Narrative structure of Matthew

Narrative structure of Matthew August 2, 2006

In a 1997 article in NTS , Christopher Smith defends the five-discourse structure of Matthew against narrative critics who focus attention on the plot of Matthew. The problem with narrative approaches, Powell argues, is that as story Matthew doesn’t always work all that well: “it is a rather dull [story] for several long stretches, where the disciples basically sit around while Jesus talks.” If we are looking for Matthew’s arrangement of events or incidents and episodes, we’re bound to be frustrated by the gospel’s failure to present any incidents “a great deal of the time.”

This does not lead us back to redaction criticism. Rather, Powell wants to justify Bacon’s fivefold structure, and the notion that Matthew alternates narrative and discourse, on the basis of literary critical considerations:


Identification of Matthew’s discourse-concluding formula (an identification that takes, oh, 4 minutes and 37 seconds)has “basically been the extent of the application of literary-critical criteria in establishing a fivefold structure for the gospel as a whole. Interpreters following Baon have defended such a structure instead by appeal to redactional considerations such as Matthew’s presumed desire to emulate the Pentateuch in creating five ‘books,’ thus presenting the teaching of Jesus in such a way as to cast him as the ‘new Moses.’ But the text of the gospel itself provides much more literary evidence for a fivefold structure than this simple discourse-ending formula.”

What evidence? Smith suggests that all but one discourse begins as well as ends with a stylized formula, which mentions Jesus sitting, the disciples coming to Him, with a reference to the crowds. The exception is the discourse in 10:1, which covers the approach of the disciples by including Jesus’ command to the disciples to gather to Him. Chapter 13, likewise, does not begin with this formula; the disciples do not approach Him until 13:10, but that is appropriate since it initiates a “new beginning” of the discourse, now in the house with the disciples only. Based on this, Smith claims that the last discourse does not begin until chapter 24, but if the “opening formula” is broken into two verses in chapter 13, there doesn’t seem to be any reason it couldn’t be delayed to the middle of the final discourse.

Smith’s effort to show the unity of narrative and discourse is less than successful. He argues that narratives introduc the discourses, and that each narrative contains a theme that is picked up in the following discourse. Thus, for instance, the issue of Jesus’ authority comes up in chapters 8-9, and this keyword is employed at the beginning of the mission discourse in chapter 10. This seems quite arbitrary: There are numerous verbal and conceptual links between chapters 8-9 and chapter 10, and the issue of authority, as Smith acknowledges, has already come up before chapters 8-9 (cf. 7:29). So, why is “authority” the unifying keyword rather than “demon” or “leper” or “heal” or any number of common terms and themes?
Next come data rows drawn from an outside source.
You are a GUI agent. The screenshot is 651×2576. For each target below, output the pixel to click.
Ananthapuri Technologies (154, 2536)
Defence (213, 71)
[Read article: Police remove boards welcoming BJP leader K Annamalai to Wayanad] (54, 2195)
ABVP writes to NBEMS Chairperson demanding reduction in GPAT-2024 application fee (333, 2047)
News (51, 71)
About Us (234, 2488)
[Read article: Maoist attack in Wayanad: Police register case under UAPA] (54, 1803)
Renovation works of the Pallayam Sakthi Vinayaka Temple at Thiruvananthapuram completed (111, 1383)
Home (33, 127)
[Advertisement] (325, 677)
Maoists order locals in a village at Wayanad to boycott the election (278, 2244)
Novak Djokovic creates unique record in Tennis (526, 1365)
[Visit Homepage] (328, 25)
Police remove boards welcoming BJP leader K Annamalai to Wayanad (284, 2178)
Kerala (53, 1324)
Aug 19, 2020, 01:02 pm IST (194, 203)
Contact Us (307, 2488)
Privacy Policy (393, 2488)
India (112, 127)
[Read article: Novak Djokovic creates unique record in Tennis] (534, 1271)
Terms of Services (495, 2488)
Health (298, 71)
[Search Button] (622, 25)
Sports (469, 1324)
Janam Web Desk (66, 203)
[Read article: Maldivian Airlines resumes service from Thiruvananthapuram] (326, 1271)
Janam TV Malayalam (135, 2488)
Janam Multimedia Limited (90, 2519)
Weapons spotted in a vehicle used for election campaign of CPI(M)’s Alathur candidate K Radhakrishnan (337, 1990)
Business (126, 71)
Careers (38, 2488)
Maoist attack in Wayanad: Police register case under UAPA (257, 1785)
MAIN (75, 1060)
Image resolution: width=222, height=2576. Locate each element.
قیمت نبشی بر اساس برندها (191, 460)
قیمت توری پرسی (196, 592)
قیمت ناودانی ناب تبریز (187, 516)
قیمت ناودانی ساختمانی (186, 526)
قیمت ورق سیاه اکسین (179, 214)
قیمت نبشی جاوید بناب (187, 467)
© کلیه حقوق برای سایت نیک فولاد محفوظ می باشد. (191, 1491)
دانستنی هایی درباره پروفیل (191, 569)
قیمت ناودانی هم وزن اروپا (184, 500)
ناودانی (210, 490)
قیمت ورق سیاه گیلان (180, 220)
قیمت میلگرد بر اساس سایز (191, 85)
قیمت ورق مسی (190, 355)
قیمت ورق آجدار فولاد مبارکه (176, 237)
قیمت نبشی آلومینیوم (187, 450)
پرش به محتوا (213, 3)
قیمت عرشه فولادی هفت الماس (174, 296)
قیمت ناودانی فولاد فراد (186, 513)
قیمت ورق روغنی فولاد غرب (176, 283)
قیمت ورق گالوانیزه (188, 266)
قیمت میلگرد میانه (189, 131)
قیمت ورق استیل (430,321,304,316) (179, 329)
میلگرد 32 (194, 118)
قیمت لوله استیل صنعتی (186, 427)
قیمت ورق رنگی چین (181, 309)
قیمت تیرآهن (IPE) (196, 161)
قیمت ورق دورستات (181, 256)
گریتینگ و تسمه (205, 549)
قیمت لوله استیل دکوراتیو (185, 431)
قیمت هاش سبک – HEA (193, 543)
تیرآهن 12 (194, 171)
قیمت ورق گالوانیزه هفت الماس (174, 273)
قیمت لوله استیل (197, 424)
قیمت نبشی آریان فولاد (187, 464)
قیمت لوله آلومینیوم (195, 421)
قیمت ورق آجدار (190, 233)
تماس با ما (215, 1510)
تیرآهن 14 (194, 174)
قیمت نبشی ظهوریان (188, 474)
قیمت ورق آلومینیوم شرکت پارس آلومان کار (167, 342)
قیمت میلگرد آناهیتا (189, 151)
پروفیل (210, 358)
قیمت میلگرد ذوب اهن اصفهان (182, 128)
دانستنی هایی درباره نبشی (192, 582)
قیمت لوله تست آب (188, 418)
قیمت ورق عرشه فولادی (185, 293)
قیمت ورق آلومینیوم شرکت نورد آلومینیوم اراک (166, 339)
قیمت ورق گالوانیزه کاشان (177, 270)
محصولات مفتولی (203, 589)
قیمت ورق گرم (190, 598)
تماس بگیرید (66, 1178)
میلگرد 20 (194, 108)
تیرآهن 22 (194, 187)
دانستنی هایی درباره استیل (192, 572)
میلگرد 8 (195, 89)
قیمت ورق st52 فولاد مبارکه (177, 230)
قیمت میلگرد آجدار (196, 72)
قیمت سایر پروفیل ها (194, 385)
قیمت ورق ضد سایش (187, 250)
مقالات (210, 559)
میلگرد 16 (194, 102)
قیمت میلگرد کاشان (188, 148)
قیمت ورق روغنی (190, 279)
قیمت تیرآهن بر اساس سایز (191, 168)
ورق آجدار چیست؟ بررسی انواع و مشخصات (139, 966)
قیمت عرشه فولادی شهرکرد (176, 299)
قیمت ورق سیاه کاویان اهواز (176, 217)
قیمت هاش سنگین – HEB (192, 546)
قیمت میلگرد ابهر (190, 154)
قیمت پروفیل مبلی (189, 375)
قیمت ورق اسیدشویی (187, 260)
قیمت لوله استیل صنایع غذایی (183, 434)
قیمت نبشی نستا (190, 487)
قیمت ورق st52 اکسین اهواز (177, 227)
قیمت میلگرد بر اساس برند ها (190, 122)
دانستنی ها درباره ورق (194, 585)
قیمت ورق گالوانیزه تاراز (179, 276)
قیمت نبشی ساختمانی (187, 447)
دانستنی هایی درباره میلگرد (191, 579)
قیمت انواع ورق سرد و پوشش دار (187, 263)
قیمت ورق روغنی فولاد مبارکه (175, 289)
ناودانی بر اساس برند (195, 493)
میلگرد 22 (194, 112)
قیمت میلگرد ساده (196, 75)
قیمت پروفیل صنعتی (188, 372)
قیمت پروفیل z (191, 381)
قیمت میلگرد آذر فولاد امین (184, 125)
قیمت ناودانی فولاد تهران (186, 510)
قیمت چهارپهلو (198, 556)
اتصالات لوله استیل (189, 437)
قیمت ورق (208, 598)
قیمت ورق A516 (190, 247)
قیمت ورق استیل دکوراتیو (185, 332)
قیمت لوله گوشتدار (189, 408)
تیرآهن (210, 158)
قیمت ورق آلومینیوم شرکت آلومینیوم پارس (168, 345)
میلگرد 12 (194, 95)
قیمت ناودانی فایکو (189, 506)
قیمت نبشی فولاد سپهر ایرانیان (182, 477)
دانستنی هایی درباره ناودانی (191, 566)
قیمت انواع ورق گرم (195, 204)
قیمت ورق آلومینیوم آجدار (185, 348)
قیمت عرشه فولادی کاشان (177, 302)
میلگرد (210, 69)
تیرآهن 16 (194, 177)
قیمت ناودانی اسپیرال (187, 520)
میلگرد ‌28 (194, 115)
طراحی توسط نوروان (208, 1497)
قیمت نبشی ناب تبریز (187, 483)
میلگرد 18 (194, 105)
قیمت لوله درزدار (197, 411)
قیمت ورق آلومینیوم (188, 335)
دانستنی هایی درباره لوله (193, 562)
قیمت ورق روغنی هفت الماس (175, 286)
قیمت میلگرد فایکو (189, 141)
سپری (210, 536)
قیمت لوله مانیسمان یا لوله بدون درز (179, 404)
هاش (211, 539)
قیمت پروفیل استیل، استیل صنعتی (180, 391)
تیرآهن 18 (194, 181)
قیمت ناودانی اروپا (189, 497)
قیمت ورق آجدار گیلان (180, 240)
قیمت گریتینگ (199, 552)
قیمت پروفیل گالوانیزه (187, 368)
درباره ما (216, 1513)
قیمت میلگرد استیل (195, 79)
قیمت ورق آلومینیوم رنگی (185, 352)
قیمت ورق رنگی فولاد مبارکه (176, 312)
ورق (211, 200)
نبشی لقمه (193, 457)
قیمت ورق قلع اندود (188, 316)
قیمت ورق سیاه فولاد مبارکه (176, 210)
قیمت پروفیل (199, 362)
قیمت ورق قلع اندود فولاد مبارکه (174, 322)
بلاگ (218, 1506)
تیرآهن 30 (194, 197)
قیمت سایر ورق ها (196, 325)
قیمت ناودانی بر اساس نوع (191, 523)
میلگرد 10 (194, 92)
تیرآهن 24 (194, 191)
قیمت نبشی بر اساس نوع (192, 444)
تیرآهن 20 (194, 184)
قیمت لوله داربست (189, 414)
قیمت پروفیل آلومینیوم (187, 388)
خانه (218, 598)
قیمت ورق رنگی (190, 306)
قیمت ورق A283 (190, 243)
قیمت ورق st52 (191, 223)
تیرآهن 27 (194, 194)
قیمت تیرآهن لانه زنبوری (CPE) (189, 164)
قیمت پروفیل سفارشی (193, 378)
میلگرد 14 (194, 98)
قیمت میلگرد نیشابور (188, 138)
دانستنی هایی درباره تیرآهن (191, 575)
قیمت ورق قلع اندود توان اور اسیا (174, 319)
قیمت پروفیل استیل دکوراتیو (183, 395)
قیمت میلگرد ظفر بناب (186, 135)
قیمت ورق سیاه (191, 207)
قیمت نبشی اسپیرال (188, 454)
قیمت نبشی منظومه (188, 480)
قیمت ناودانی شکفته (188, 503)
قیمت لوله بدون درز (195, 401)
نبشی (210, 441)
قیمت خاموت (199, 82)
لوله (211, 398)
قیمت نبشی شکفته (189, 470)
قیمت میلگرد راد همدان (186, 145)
Similarly, he characterizes the fourth discourse, chapter 18, as concerned with the “family of the kingdom,” but also says that 12:46-50 is the “best introduction to this discourse,” even though that passage – introducing the theme of the fourth discourse – comes before the third discourse.

Unsuccessful as the article is in many ways, its criticisms of narrative criticism are on target and I think Smith is right to defend the five-discourse structure. One intriguing thing that emerges from his outline is the fact that, counting the genealogy as a separate, introductory section, and chapters 26-28 as a concluding, climactic section, he comes up with a structure that has precisely twelve – note, 12 – sections. Almost as if Matthew’s intending to retell the story of Israel?